Une division politique déjà présente sur fond de loi controversée
Si ces législatives apportent leur lot de divisions dans un pays au bord de l’implosion politiquement, la dernière loi votée n’a pas calmé ces tensions. Cette loi sur « l’influence étrangère », qui rappelle fortement la loi sur « les agents de l’étranger » qui avait été votée en Russie en 2012, a été voté grâce à un parlement avec une majorité constituée du parti Rêve Géorgien. Cette loi controversée fait nourrir des craintes et le boycott de l’opposition n’a pas influé sur la décision de RG. La présidente pro-européenne Salomé Zourabichvili, qui était contre et espérait mettre son veto, l’a vu annuler sur cette loi.
Ceux qui se sont opposés à cette loi ne sont réunis par dizaine de milliers. Cette crainte au niveau de la population l’est tout autant au niveau politique. Les partis d’opposition craignent une réduction au silence là où le parti au pouvoir ferait basculer la Géorgie vers un régime autocratique. Cela est d’autant plus frappant quand on sait que Rêve géorgien a changé progressivement ses positions pro-européennes du début pour se retrouver avec des positions pro-russes, avec des critiques virulentes contre l’Occident.

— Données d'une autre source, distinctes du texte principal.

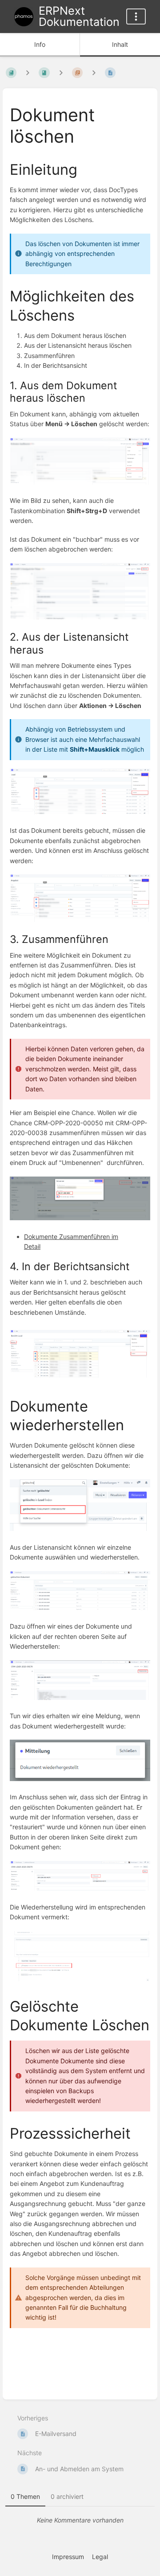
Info (39, 44)
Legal (100, 2556)
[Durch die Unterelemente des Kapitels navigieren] (61, 73)
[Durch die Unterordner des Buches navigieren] (28, 73)
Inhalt (120, 44)
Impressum (68, 2556)
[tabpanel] (80, 2520)
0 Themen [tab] (25, 2496)
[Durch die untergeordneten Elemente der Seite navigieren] (94, 73)
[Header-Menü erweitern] (136, 16)
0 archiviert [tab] (67, 2496)
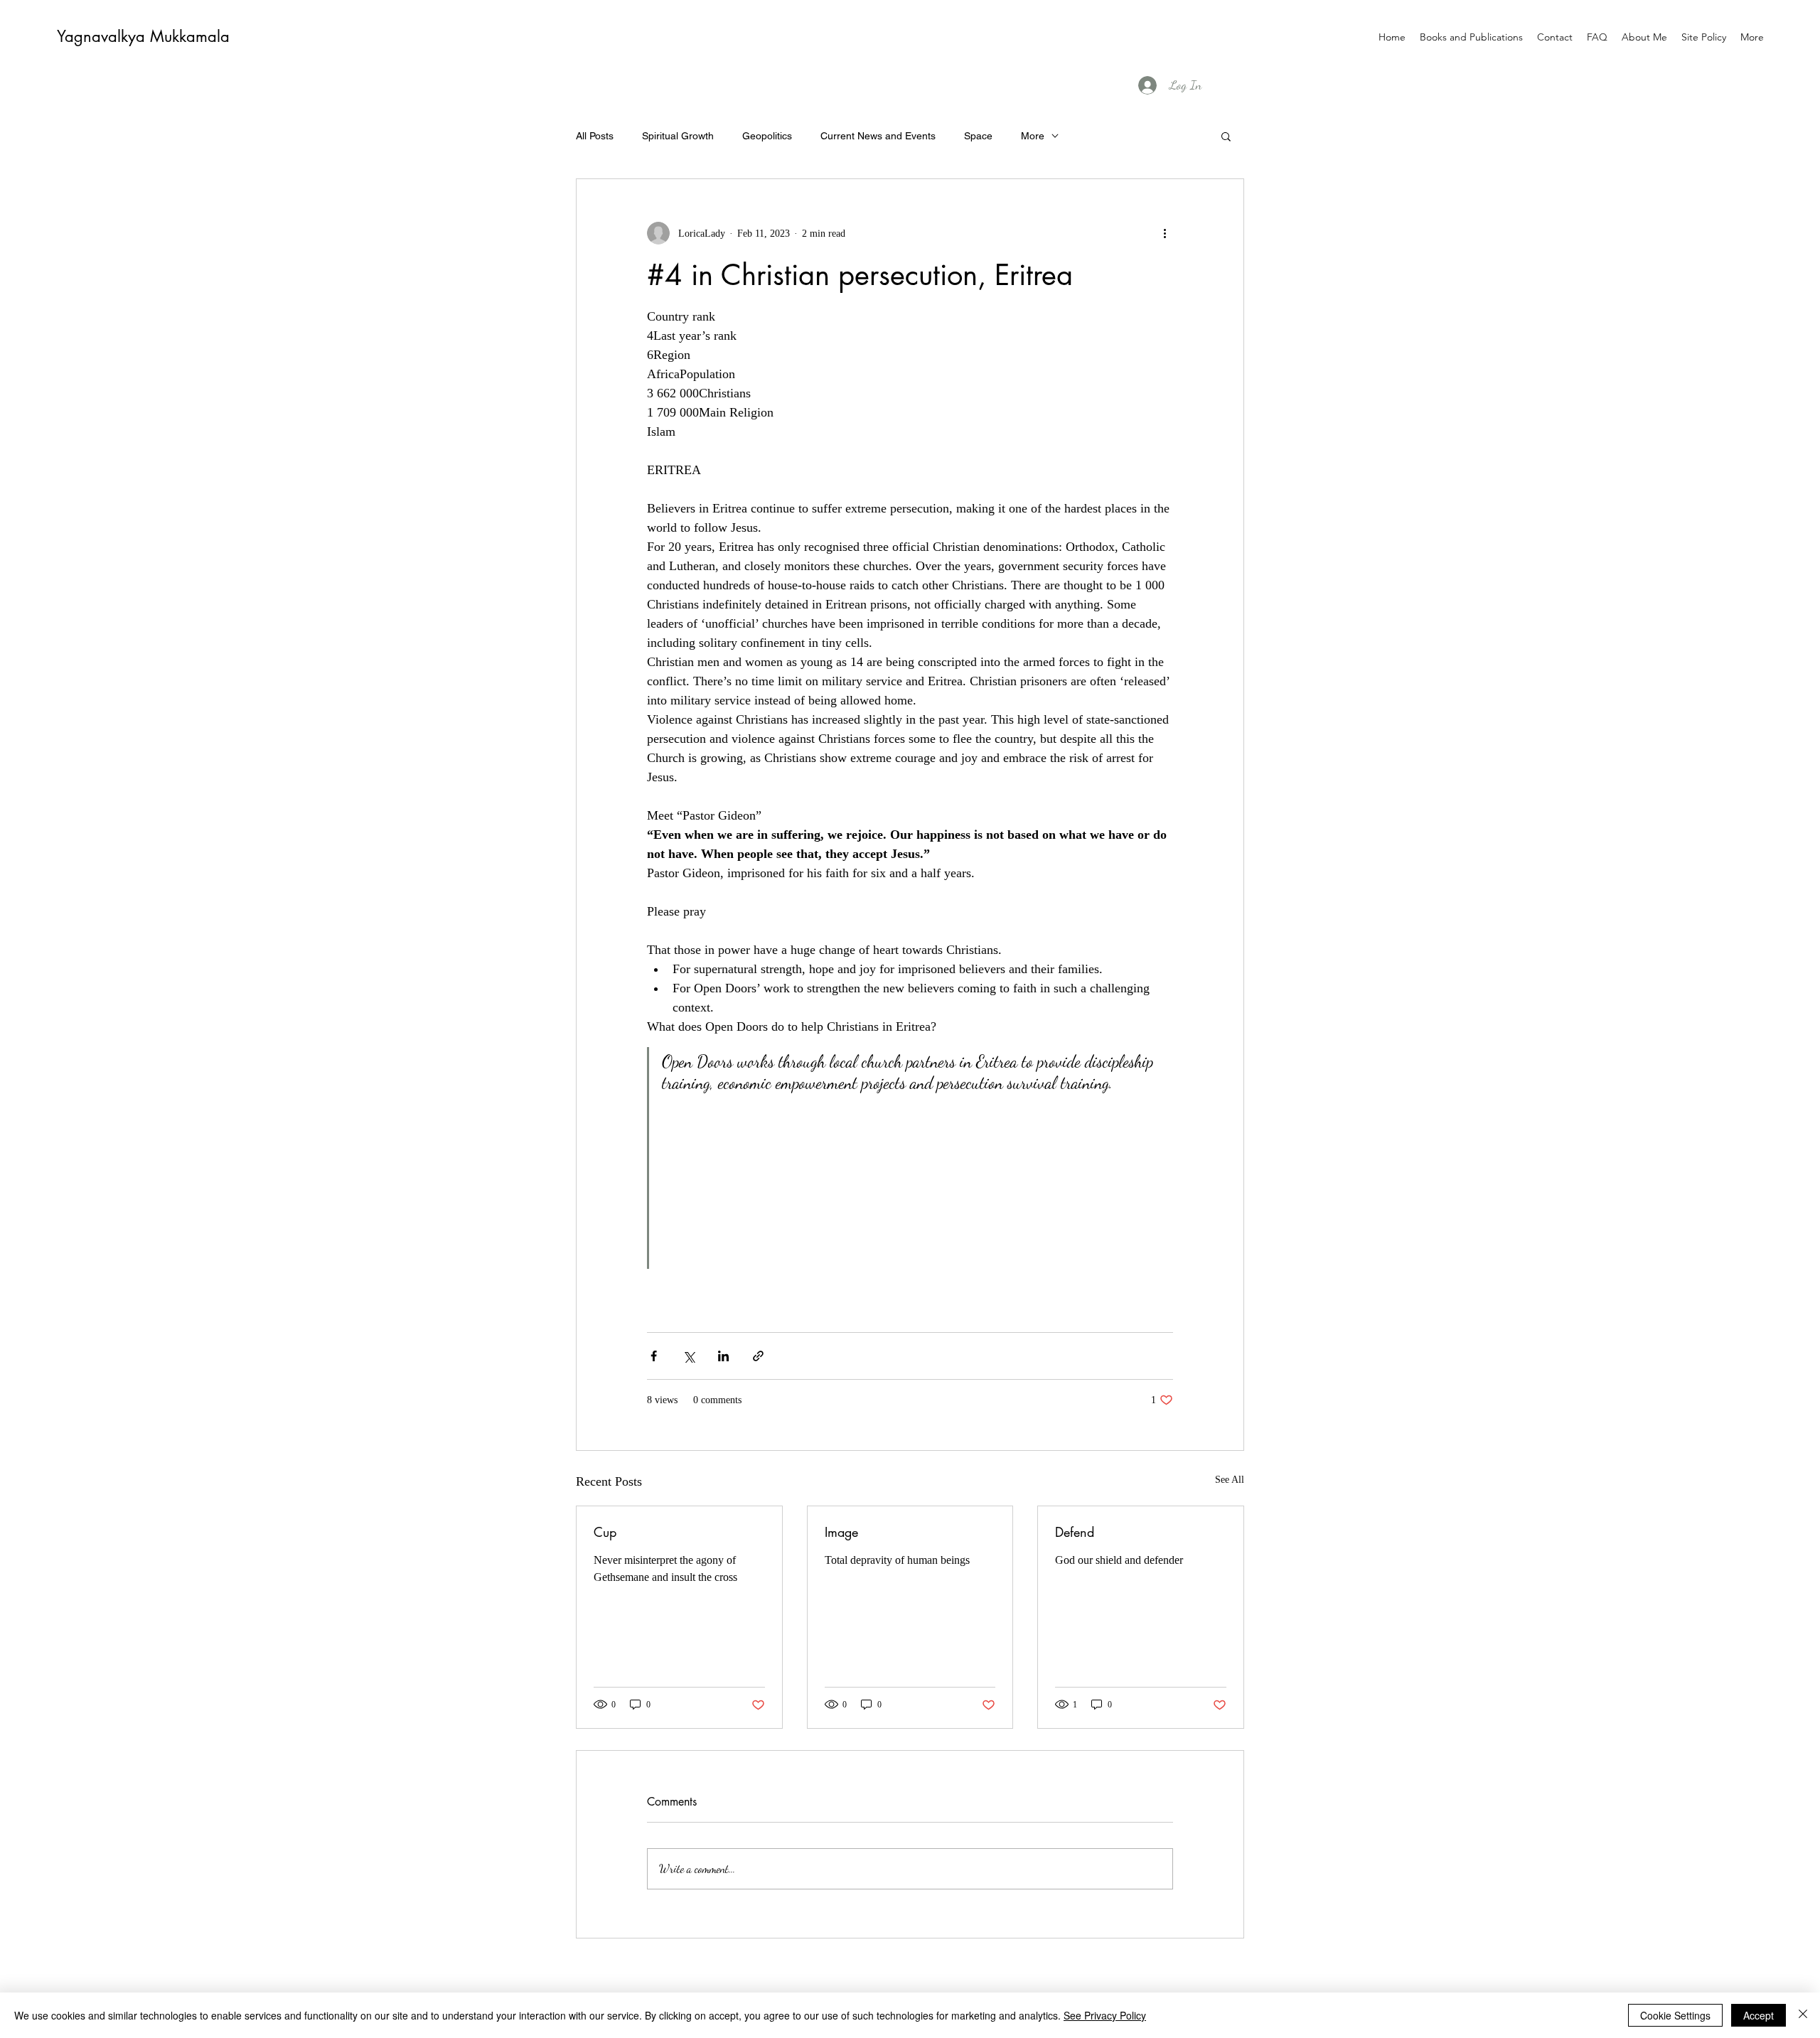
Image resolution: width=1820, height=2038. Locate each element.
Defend (1074, 1531)
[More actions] (1164, 233)
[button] (1226, 135)
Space (978, 135)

Une nouvelle victoire pour Rêve géorgien
Le parti pro-russe Rêve géorgien a gagné ces élections en conservant sa majorité absolue. C’est la quatrième élection de suite que le parti l’emporte et ce n’est pas la perte d’un siège qui a mis fin à cette hégémonie politique. Néanmoins, ces résultats font l’objet de possibles fraudes, avec une mise en difficulté du processus électoral.
Pour l’opposition pro-européenne qui fait plus de 30 %, le résultat est divers suivant les formations. Le principal parti d’opposition, Mouvement national uni, subit un échec et un recul important de sièges au niveau de sa coalition (en perdant plus de la moitié des sièges, soit 23 sièges sur 39). Dans le cas contraire, une des autres coalitions pro-européenne, Coalition pour le changement, est passée devant l’UNM. C’est aussi une remise en cause pour celui qui dirigera l’opposition, et dans ce cas le leadership de l’UNM est remis en cause. C’est aussi un échec pour la dirigeante Tina Bokuchava, opposante la plus virulente face au Rêve Géorgien.
Les manifestations menées par l’opposition ne se sont pas fait attendre dès l’annonce des résultats et s’inscrivent dans ce contexte de crise politique qui traverse le pays. Le refus par la Cour constitutionnelle de Géorgie début décembre d’invalider les résultats de ces élections renforcera ces derniers dans leurs manifestations pour réclamer de nouvelles élections. L’opposition a quant à elle boycotté la session du nouveau parlement le 25 novembre en signe de protestations. La présidente Salomé Zourabichvili est aussi un soutien de l’opposition et ne manque pas de remettre en cause le résultat de ces législatives. Cette dernière, qui est en rupture avec le gouvernement depuis quelques temps (après avoir été soutenue par Rêve Géorgien lors des présidentielles), avait déposé un recours avec des groupes d’opposition mi-novembre devant la Cour constitutionnelle dans l’espoir d’annuler ces résultats.
Quel avenir pour son entrée dans l’Union européenne ?
La Géorgie se donne l’ambition d’intégrer l’UE et l’OTAN sur le long terme (la volonté d’entrer dans l’UE est inscrite dans la constitution). Même si le parti au pouvoir était plutôt sur cette perspective au début, on pourrait dire que la donne a changé au fil du temps. Le pays avait obtenu le statut de candidat en décembre 2023. Les récents événements ainsi que ces élections contestées ne vont pas dans ce sens, avec déjà un gel du processus d’adhésion par le Conseil européen (27-28 juin 2024).
Contrairement à ce que pourrait laisser entendre le parti au pouvoir, la population géorgienne est largement favorable à l’entrée du pays dans l’Union européenne. Le report annoncé récemment par le Premier ministre Irakli Kobakhidzé pour un report de l’ouverture des négociations en 2028 (en vue de son adhésion pour l’UE) n’a fait qu’empirer la situation vis-à-vis d’une population qui aspire à un rêve européen (nombre de drapeaux européens sont présents dans les manifestations) à contrario de son gouvernement. Les manifestations quotidiennes depuis cette décision s’accompagnent d’une répression suivie d’arrestations. L’arrestation d’un leader de l’opposition Nika Gvaramia le 4 décembre est aussi la marque d’un autoritarisme de plus en plus ancré et prôné par Irakli Kobakhidzé.